Inside the function, a variable named temp is first assigned the value of the sum of arg1 and arg2. Then, temp is reassigned the value of itself multiplied by arg3. Finally, the function returns the value of temp divided by 3.0. The entire operation is broken down into chunks and displayed in the list of Eqn* of the jaxpr.

The output is captured in the Expr* list of the jaxpr.

Note: The Var* is empty, shown with a box with no elements in Figure 4.

`jax.grad`

Now that we have a fair amount of understanding about pure functions and transformations, we are ready to talk about the first (and possibly the most used) jax transformation, jax.grad.

With the jax.grad transformation, we can easily compute gradients of functions with respect to their inputs. The autodiff engine in JAX is very similar to that of autograd.

We will start with a function and then derive its gradient $f^\prime$ using the jax.grad transformation.

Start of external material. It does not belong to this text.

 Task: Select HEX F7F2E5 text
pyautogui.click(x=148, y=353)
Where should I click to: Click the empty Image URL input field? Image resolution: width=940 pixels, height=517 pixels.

$f(x) = 4x^{3} + 3x^{2} + 2x + 1$

$f^\prime(x) = 12x^{2} + 6x + 2$

First, we define the function f(x) and look at its jaxpr representation.

def f(x):
    return 4*x**3 + 3*x**2 + 2*x + 1

make_jaxpr(f)(2.0)

>>> { lambda ; a:f32[]. let
>>>     b:f32[] = integer_pow[y=3] a
>>>     c:f32[] = mul 4.0 b
>>>     d:f32[] = integer_pow[y=2] a
>>>     e:f32[] = mul 3.0 d
>>>     f:f32[] = add c e
>>>     g:f32[] = mul 2.0 a
>>>     h:f32[] = add f g
>>>     i:f32[] = add h 1.0
>>>   in (i,) }

Figure 5 shows a visual map of how the jaxpr looks.

**Figure 5:** Computation graph of the function `f` (source: image by the authors).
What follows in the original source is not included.